ABC News – by MICHAEL BIESECKER and JONATHAN DREW
The 127-ton tractor-trailer that derailed an Amtrak train at a railroad crossing in North Carolina was about three times the size and weight of a standard 18-wheeler, so huge it required a Highway Patrol escort, and so tall that it had to take back roads around some Interstate overpasses.
Authorities say the truck driver involved in Monday’s crash that injured 55 people was struggling to negotiate a tight left-hand turn across the tracks from one two-lane highway to another with this enormous load when the passenger train came roaring around a curve in the tiny community of Halifax.
A special state permit enabled the transport company to exceed length and weight limits as it hauled the electrical distribution facility made by PCX Corp. to New Jersey. It said the tractor and trailer was 164 feet long, with 13 axles to support the combined weight of 255,000 pounds. A standard 18-wheeler has five axles and tops out at 80,000 pounds.
“It was a big project,” Dean A. Di Lillo, a PCX Corp. vice president, told The Associated Press on Tuesday. He declined to put a value on Monday’s destruction.
An eyewitness said the driver was trying to moving back and forth over the tracks for about 8 minutes before impact.
Between 30 and 35 passenger and freight trains use this stretch of CSX railroad daily, but no officials provided any indication that CSX or Amtrak was warned of the driver’s difficulties at the crossing.
“That’s all going to be part of the investigation,” CSX spokeswoman Kristin Seay said.
Amber Keeter, 19, stuck in traffic with her baby directly behind the tractor-trailer, told the AP that the crew spent a long time preparing to cross the tracks at the intersection of highways U.S. 301 and N.C. 903 in Halifax County, North Carolina, only to get stuck because of the load’s length.
She said she rolled down her window and asked a flag man if he could alert the railroad, but “he said he didn’t think so.”
Then, “the railroad lights started blinking, and so the tractor-trailer driver tried to gun it forward,” she said.

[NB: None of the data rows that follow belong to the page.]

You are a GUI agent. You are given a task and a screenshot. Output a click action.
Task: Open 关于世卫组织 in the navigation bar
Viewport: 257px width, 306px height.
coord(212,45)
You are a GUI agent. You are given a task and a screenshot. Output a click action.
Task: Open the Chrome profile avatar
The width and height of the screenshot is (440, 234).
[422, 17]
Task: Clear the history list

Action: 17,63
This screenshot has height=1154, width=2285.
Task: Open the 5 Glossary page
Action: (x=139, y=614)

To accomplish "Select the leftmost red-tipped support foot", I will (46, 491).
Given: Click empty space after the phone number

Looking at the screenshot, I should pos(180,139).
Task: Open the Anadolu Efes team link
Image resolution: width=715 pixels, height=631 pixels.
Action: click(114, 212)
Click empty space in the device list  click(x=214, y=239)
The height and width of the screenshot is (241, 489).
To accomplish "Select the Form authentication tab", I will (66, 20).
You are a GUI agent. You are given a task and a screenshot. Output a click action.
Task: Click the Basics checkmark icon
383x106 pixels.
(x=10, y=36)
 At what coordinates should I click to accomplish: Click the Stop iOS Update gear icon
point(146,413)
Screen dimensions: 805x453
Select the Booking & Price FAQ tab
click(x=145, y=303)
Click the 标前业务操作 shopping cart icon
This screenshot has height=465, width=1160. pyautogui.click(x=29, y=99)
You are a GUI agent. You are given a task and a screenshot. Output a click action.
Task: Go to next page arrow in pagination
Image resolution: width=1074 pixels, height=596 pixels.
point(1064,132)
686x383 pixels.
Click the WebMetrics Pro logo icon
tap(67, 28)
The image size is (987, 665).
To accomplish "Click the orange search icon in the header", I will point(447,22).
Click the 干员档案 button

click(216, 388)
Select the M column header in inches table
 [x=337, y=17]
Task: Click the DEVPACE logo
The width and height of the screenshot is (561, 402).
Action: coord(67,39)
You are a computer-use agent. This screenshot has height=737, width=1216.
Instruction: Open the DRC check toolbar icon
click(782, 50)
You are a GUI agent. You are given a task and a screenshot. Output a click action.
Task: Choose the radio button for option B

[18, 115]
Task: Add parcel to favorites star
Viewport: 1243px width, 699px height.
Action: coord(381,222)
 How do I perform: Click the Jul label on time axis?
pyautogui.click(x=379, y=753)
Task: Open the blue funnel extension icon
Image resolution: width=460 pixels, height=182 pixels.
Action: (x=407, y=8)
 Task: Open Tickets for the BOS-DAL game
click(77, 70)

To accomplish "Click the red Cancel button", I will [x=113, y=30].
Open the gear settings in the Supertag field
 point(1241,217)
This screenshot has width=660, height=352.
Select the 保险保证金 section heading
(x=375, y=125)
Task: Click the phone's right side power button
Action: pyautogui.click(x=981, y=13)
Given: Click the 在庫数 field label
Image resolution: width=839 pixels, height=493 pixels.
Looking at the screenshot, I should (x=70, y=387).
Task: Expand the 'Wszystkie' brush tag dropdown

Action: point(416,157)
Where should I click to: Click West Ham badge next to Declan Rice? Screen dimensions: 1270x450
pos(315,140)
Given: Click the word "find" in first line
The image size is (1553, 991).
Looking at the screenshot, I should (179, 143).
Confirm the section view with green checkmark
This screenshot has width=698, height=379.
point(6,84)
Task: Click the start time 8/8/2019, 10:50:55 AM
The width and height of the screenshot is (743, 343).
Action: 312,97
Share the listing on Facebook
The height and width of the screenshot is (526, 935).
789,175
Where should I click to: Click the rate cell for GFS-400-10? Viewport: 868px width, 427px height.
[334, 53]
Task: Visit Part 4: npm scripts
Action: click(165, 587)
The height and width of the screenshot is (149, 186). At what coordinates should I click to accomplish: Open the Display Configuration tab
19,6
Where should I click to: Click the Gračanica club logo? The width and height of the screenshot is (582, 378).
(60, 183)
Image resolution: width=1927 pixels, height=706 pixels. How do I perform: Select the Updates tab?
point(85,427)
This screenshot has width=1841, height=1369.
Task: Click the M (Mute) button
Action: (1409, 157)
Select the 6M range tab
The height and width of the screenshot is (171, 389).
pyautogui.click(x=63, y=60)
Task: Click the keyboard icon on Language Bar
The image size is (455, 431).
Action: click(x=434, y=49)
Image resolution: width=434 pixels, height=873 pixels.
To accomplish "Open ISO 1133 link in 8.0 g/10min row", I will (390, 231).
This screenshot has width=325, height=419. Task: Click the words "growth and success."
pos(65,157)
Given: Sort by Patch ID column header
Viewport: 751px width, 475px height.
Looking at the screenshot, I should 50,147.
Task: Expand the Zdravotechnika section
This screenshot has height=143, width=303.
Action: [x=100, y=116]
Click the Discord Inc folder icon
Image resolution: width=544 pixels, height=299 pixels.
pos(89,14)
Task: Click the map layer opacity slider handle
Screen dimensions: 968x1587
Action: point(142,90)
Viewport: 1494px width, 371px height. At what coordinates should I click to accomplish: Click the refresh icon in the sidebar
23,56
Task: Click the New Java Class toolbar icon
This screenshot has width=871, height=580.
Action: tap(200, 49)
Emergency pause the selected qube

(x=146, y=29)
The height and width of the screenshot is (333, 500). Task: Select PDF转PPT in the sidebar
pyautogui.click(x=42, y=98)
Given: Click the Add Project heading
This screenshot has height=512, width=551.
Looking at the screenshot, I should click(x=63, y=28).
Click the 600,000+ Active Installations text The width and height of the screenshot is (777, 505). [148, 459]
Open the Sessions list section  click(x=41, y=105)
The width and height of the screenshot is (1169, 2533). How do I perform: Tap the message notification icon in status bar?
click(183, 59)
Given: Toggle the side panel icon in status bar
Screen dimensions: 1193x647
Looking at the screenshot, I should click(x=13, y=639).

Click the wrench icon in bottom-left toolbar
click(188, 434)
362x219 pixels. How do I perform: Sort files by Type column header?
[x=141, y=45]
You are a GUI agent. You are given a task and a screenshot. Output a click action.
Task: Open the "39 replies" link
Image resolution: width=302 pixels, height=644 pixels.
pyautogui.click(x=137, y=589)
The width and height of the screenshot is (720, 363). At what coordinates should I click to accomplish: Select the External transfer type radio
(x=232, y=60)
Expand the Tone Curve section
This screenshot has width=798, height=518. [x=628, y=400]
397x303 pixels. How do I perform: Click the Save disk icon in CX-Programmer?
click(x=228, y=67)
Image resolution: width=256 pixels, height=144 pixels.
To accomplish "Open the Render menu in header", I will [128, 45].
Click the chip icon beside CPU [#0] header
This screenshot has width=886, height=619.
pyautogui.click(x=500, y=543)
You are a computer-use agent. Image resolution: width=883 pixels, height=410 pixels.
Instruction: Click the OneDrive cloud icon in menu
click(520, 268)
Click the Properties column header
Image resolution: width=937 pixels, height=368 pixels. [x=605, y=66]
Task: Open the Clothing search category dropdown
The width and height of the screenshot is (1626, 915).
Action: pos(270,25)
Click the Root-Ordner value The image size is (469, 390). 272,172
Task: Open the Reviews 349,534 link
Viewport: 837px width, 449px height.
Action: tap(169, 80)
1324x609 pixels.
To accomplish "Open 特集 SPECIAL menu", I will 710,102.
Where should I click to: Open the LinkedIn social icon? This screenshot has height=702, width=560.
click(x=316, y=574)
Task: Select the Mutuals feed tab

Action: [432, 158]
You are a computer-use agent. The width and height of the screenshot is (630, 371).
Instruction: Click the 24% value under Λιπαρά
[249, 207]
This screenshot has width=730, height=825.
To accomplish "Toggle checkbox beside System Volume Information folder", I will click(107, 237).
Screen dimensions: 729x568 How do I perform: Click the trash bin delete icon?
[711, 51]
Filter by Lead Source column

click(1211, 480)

The driver jumped out “just a couple of seconds before” the crash.
Well-established protocols require truck drivers and their trooper escorts to “clear their routes and inform the railroad dispatchers what they’re doing,” said Steve Ditmeyer, a former Federal Railroad Administration official who teaches railway management at Michigan State University. And even if they lose contact, a toll-free emergency number is prominently displayed at each crossing.
“That dispatcher would have immediately put up a red signal for Amtrak and radioed Amtrak to stop,” Ditmeyer said.
In this case, the train engineer “didn’t know about the truck until he was coming around a curve. He had no long vision,” Ditmeyer said.
Alerting the railroad wasn’t the responsibility of the trooper, who had only 25 seconds or so to react after the approaching New York-bound train set off warning lights and the crossing arms came down, North Carolina Highway Patrol Spokesman Lt. Jeff Gordon said.
The train’s conductor, Keenan Talley of Raleigh, was among the injured.
The truck driver, John Devin Black of Claremont, escaped without injury. The Associated Press was unable to reach Black on Tuesday. His listed phone numbers rang as disconnected. The rig owner and permit-holder, Guy M. Turner Inc. of Greensboro, did not respond to an email requesting comment.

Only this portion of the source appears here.